Few words in real estate transactions inspire as much fear as "time is of the essence." If a closing date or other deadline is time-is-of-the-essence (TOTE), neither party can postpone the closing or extend the deadline without the other party's consent. So if a buyer is unable to timely close (often because they are unable to obtain financing) and the seller is unwilling to postpone the closing, the buyer may forfeit its security deposit and lose a valuable business opportunity. The consequences for failing to meet a TOTE closing are harsh and seemingly unavoidable.
Not so if the buyer files for bankruptcy before the closing date. The Bankruptcy Code allows a debtor/buyer to extend a TOTE deadline to 60 days after a bankruptcy filing. Under §108(b) of the Bankruptcy Code, if an agreement, court order, or nonbankruptcy law sets a deadline "within which the debtor … may file any pleading, demand, notice, or proof of claim or loss, cure a default, or perform any other similar act, and such period has not expired before the date of the filing of the petition," then the deadline to file, cure, or perform is extended to 60 days after the filing of the bankruptcy petition. Bankruptcy courts, including those in New York, have held that a TOTE deadline to close (or perform any other act) under a contract may be extended by §108(b) of the Bankruptcy Code to 60 days after the date of the filing of the bankruptcy petition.
What if 60 days isn't enough time? If a purchaser files for bankruptcy in New Jersey, the TOTE may be extended much later in time than 60 days. The Bankruptcy Court for the District of New Jersey has held that a TOTE deadline may be satisfied any time before confirmation of a Chapter 11 plan, which may occur years after a bankruptcy is filed. However, bankruptcy courts in New York have repeatedly rejected the reasoning that underlies the New Jersey bankruptcy court's decision (for you bankruptcy practitioners, it has to do with the principal that a default that is incurable because it is a "historical fact" generally precludes assumption).
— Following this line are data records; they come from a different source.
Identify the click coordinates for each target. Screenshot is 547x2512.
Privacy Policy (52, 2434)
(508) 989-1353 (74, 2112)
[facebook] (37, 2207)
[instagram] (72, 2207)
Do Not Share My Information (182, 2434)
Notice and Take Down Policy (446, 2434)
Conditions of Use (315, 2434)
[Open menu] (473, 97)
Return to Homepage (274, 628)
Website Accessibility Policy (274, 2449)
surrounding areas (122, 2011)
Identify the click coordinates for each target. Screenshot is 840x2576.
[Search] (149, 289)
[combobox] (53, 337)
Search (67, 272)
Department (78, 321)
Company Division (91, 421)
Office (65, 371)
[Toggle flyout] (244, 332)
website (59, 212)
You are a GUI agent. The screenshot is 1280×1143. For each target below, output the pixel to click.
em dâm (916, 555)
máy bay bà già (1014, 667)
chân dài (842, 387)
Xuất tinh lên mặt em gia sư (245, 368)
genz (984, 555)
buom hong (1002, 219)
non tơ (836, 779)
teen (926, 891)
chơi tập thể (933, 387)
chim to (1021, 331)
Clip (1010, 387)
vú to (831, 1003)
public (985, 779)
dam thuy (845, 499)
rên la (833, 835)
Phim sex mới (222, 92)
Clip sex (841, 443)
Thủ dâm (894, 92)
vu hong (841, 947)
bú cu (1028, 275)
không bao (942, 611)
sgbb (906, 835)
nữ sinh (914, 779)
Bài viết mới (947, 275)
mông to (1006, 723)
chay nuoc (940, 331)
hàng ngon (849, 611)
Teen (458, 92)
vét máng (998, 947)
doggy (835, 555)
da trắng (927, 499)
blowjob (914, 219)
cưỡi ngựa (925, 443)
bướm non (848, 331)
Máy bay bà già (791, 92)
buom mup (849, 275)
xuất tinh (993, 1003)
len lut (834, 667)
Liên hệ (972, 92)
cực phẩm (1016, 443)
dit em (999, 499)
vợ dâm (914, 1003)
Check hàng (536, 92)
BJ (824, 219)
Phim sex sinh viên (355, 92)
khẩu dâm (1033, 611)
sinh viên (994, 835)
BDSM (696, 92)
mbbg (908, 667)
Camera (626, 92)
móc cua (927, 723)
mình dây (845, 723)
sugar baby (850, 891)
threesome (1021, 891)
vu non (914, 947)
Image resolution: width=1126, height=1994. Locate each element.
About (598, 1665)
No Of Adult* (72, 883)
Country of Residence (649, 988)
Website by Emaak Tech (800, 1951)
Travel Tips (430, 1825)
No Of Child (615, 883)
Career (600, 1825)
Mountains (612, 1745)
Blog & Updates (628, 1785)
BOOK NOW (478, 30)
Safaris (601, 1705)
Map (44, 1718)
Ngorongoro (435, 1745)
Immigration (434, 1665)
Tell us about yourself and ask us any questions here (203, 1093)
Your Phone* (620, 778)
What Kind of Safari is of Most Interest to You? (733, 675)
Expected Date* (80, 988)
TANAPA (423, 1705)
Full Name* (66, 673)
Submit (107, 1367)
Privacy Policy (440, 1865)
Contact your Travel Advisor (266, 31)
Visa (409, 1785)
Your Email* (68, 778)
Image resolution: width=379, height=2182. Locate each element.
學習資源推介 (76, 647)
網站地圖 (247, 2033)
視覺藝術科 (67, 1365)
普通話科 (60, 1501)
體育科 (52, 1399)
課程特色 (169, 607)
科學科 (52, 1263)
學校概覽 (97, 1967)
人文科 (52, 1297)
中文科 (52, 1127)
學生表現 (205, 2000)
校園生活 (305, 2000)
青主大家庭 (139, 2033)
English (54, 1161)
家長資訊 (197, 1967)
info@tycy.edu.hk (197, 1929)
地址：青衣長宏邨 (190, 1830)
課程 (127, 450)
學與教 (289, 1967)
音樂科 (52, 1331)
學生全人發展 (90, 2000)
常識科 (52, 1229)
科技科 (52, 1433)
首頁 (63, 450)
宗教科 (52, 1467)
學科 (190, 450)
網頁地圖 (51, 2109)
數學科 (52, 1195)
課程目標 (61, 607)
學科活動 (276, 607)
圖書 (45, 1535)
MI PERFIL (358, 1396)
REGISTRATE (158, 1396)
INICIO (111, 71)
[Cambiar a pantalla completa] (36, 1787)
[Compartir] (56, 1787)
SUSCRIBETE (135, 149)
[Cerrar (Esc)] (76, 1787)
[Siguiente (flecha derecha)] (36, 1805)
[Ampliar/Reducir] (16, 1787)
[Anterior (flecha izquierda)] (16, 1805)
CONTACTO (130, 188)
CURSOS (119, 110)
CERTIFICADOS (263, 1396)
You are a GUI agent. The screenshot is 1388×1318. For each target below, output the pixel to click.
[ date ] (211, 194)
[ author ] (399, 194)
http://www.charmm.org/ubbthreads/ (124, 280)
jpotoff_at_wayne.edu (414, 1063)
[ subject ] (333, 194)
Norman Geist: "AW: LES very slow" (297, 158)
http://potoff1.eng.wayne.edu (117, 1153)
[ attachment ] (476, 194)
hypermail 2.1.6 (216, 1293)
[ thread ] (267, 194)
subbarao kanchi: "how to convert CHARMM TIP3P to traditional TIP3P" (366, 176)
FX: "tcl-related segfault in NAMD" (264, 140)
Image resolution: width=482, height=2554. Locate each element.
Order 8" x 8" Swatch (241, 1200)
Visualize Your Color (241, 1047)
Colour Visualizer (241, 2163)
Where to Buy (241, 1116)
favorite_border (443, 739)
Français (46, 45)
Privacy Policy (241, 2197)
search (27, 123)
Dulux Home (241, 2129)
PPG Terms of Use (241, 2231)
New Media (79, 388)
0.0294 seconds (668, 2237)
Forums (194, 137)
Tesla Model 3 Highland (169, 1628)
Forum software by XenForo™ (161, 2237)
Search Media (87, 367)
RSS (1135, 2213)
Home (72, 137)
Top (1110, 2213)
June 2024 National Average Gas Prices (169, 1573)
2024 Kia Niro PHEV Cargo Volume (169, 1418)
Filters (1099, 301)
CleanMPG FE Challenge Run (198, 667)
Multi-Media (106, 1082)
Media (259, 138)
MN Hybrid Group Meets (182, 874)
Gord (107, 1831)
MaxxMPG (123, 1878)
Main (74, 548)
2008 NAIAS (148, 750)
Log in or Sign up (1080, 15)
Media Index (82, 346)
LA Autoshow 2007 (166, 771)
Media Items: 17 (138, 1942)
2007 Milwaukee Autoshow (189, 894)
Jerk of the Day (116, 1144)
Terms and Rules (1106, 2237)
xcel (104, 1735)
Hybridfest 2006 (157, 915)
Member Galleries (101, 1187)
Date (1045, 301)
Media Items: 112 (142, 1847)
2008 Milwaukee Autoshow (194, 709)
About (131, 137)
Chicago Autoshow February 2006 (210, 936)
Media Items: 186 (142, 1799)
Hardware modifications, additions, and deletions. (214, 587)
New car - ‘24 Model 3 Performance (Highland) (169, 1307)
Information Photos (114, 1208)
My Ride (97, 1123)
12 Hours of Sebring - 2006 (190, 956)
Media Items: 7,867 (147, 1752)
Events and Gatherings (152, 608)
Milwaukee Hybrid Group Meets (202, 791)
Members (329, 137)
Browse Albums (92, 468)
No other bankruptcy court opinion has permitted a debtor/buyer to meet a TOTE deadline beyond the 60-day period.
A seller is not powerless to prevent the extension of a TOTE deadline in bankruptcy. A creditor or party-in-interest may move to dismiss a bankruptcy case, convert the case to a Chapter 7 case, or appoint a trustee in a Chapter 11 case. Generally speaking, dismissal, conversion, and appointment of a Chapter 11 trustee require a showing of "cause", including a debtor's "bad faith" in filing for bankruptcy. A court is more likely to convert a case to Chapter 7 or appoint a Chapter 11 trustee rather than dismiss the case, if there are assets available to distribute to creditors.
There are various factors that inform whether to dismiss a case, but the most important factor under the circumstances would be whether the debtor/buyer has creditors (other than the seller) that would benefit from a bankruptcy or, similarly, whether the bankruptcy case represents a two-party dispute. A "totality of the circumstances" test governs whether to dismiss a case, so counsel can tailor their arguments for or against dismissal based on the particular facts of the case.
If the goal is to prevent the satisfaction of the TOTE deadline, dismissing a case is more preferable than converting a case to Chapter 7, in which a trustee is automatically appointed, or appointing a trustee in a Chapter 11 case (which usually requires a showing of the debtor's malfeasance or incompetence). And conversion of the case or appointment of a Chapter 11 trustee is more preferable than allowing the bankruptcy to proceed, because if a trustee is appointed the debtor/buyer would be deprived of the management and control of its affairs. A trustee will still be able to exploit the 60-day extension, but presumably will be less committed to meeting the TOTE deadline and will not have the same access to capital to allow it to do so. Moreover, the "automatic stay" imposed by the bankruptcy filing may bar the seller from using the security deposit without court approval.
The pressures inherent in TOTE closings can breed ill-informed, and at times, regrettable decisions aimed at avoiding the potentially catastrophic result of failing to timely close. Bankruptcy can provide a "breathing spell" for financially distressed single-asset entities whose entire value is dependent on whether it can meet a TOTE deadline.